The ‘ASEAN Way’ The Structural Underpinnings of Constructive Engagement

  • Logan Masilamani, Simon Frasier University (Vancouver)
  • ASEAN Ideas in Progress Series 5/2021

    Centre for International Law

  • 2021

Abstract

This article explores the foundations for ASEAN’s constructive engagement policy with Burma. It separates the policy into economic and political components. The economic aspect was driven primarily by the pragmatic self-interests of ASEAN members seeking to gain greater access to Burma’s rich natural resources and cheap labour force. The political element was more consistent with the “ASEAN Way”, a cautious and informal decision-making process style within the organization. ASEAN was careful not to meddle in Burma’s domestic affairs, as most members were themselves struggling to achieve genuine democratic progress.
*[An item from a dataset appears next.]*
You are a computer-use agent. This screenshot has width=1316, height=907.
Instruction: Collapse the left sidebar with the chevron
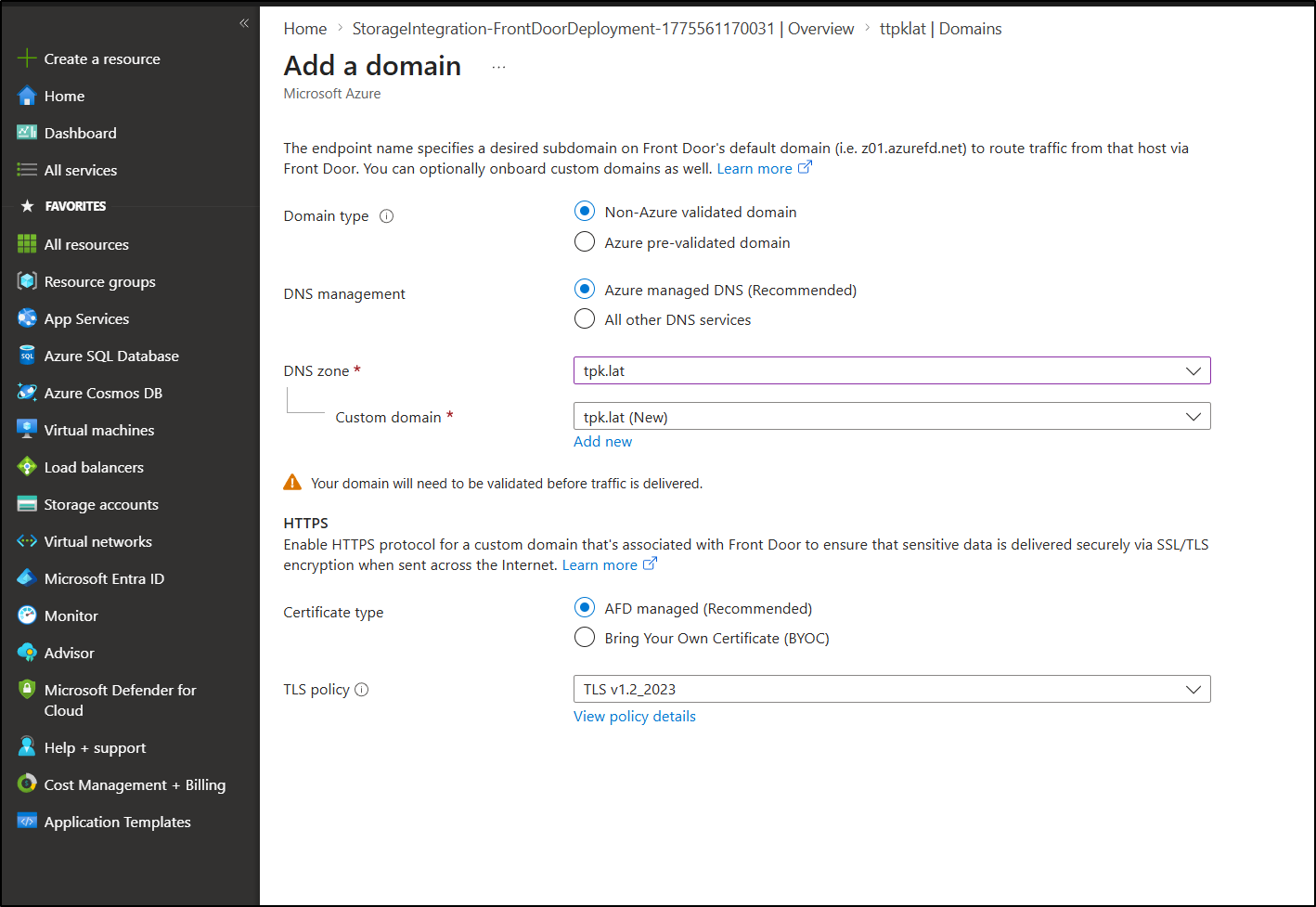click(244, 23)
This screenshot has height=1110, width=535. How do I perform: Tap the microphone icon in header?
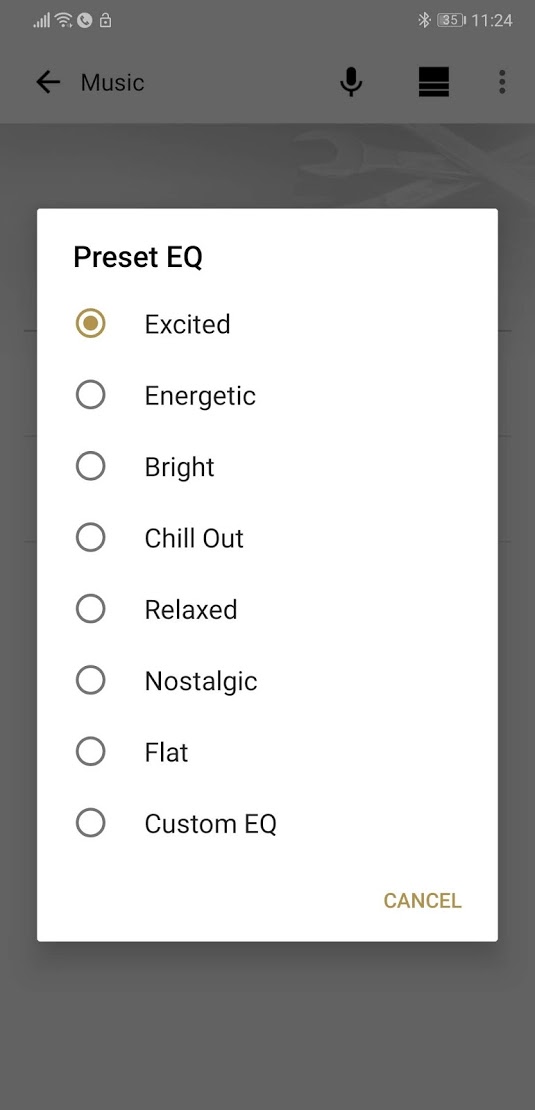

In general, pragmatic concerns took precedent over normative goals in engaging Burma. While improving Burma’s respect for democratic processes and human rights were the normative goals of constructive engagement, reducing China’s economic influence in Burma, maintaining regional stability, enhancing economic relations with Burma, and assuaging pressure from the West were crucial. Constructive engagement served as a rhetorical tool that ASEAN utilized to show the international community that it was taking action on Burma, while affording it the space to pursue its principal economic goals in Burma. Political and economic engagement were not appropriated in tandem to improve Burmese democracy, but worked separately to advance ASEAN member states’ economic interests.